We have previously defined and used the function

double two_norm(const Vector&  x);

prototyped in amath583.hpp and defined in amath583.hpp.

In your source directory is a file norm_order.cpp that is the driver for this problem. It currently creates a Vector v and then invokes versions of two_norm on it four times, checking the results against that obtained by the first invocation.

The first invocation of two_norm is saved to the value norm0. We invoke two_norm a second time on v and save that value to norm1. We then check that norm0 and norm1 are equal.

As the program is delivered to you it also invokes two_norm_r on v and two_norm_s` on ``v (for “reverse” and “sorted”, respectively). The program also prints the absolute and relative differences between the values returned from two_norm_r and two_norm_s with the sequential two_norm to make sure the returned values are the same. The functions two_norm_r and two_norm_s are defined in amath583.cpp.

Absolute and relative differences are computed this way:

if (norm2 != norm0) {
  std::cout << "Absolute difference: " << std::abs(norm2-norm0) << std::endl;
  std::cout << "Relative difference: " << std::abs(norm2-norm0)/norm0 << std::endl;
}

(This is for norm2 - the code for the others should be obvious.)

Modify the code for two_norm_r so that it adds the values of v in reverse of the order given. I.e., rather than looping from 0 through num_rows()-1, loop from num_rows()-1 to 0.

Note

size_t

In almost all of the for loops we have been using in this course, I have written them using a size_t

for (size_t i = 0; i < x.num_rows(); ++i) {
   // ..
}

In C++ a size_t is unsigned and large enough to be able to index the largest thing representable in the system it is being compiled with. For all intents and purposes that means it is an unsigned 64-bit integer.

Be careful if you are going to use a size_t to count down.

What happens with the following code, for example:

int main() {

  size_t i = 1;
  assert(i > 0);

  i = i - 1;       // subtract one from one
  assert(i == 0);

  i = i - 1;       // subtract one from zero
  assert(i < 0);

  return 0;
}

Do you expect all the assertions to pass? Do they?

Modify the code for two_norm_s so that it adds the values of v in ascending order of its values. To do this, make a copy of v and sort those values using std::sort as follows

Vector w(v);  // w is a copy of v
std::sort(&w(0), &w(0)+w.num_rows());

What happens when you run norm.exe? Are the values of norm2 and norm3 equal to norm0?

Note that the program takes a command line argument to set the max size of the vector. The default is 1M elements.

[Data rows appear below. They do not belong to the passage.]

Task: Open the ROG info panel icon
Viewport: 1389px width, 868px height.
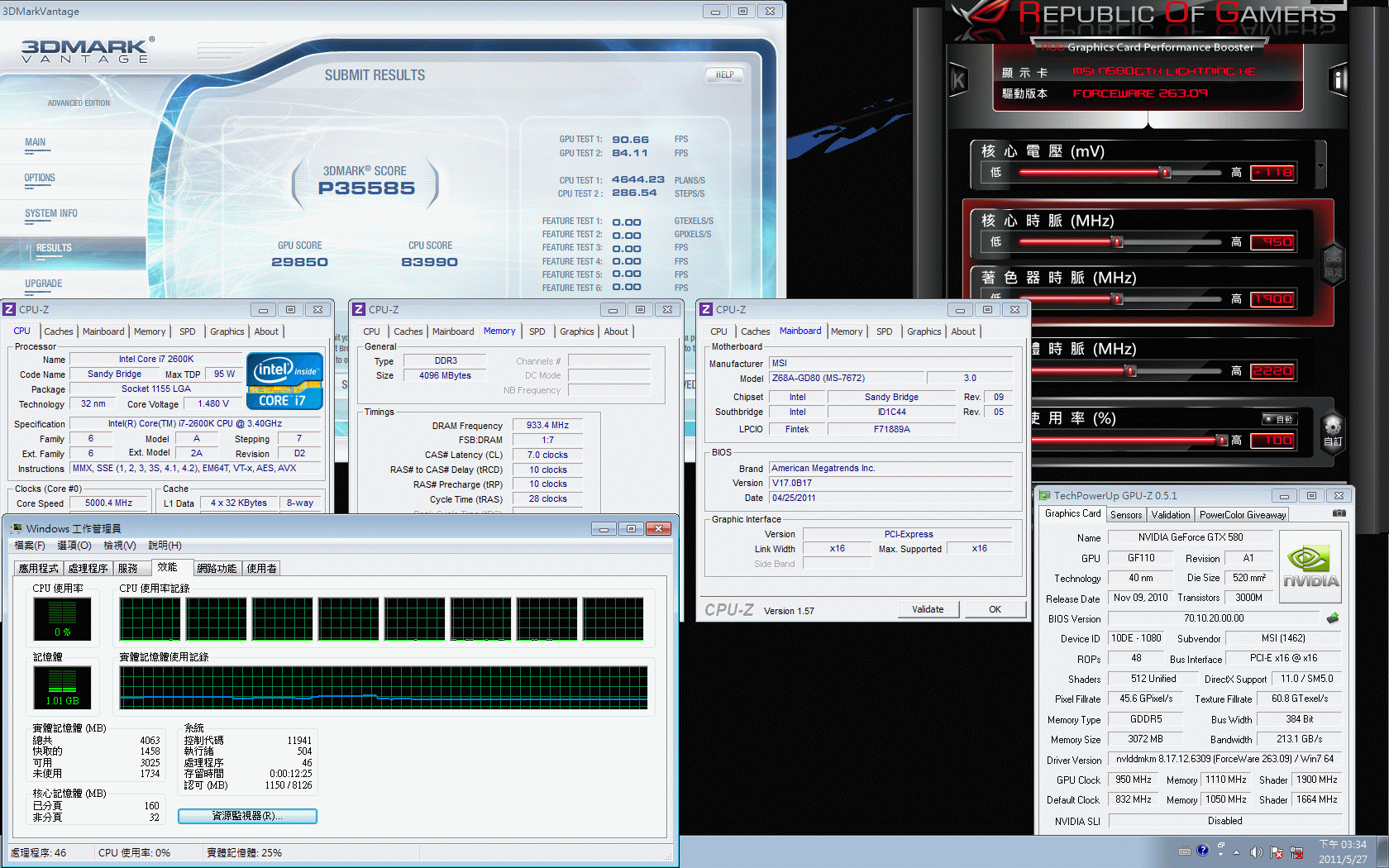Action: (x=1339, y=80)
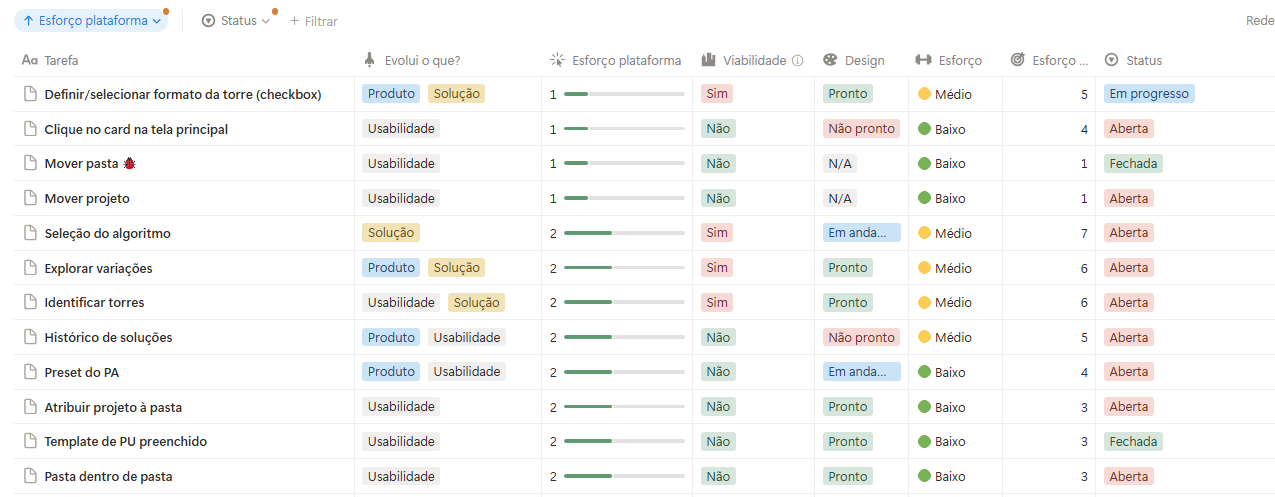The image size is (1275, 497).
Task: Open the 'Histórico de soluções' task
Action: pos(108,338)
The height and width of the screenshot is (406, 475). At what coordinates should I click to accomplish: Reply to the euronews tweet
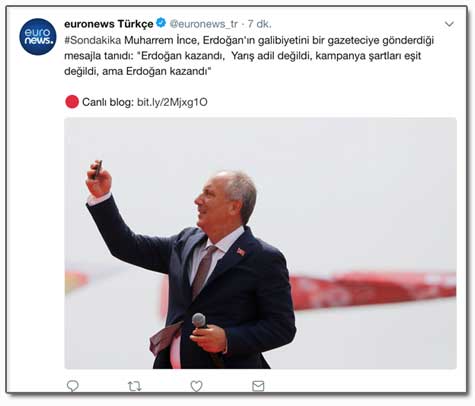pos(73,386)
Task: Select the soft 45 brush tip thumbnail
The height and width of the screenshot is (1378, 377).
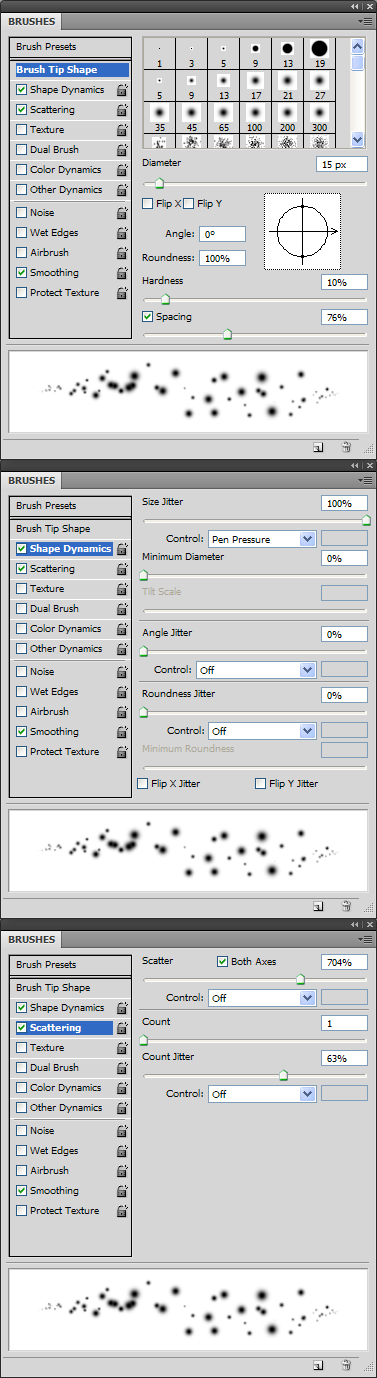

Answer these questions in Questions.rst.

At what problem size do the answers between the computed norms start
to differ?
How do the absolute and relative errors change as a function of problem size?
Does the Vector class behave strictly like a member of an abstract vector class?
Do you have any concerns about this kind of behavior?

Problems Preview¶

Parallel Norm (Loop Parallelism)
Parallel Norm (Divide and Conquer)
Parallel sparse matvec
Parallel pagerank

Submitting Your Work¶

Do a make clean in your ps5a directory and then create a tarball ps5a-submit.tar.gz containing all of the files in that directory. From within the ps5a directory:

$ cd ps5a
$ make clean
$ cd ..
$ tar zcvf ps5a-submit.tar.gz --exclude "./ps5a/.vscode" ./ps5a

If you relied on any external references, list them in a file refs.txt and include that in your tarball as well (in the ps5a subdirectory).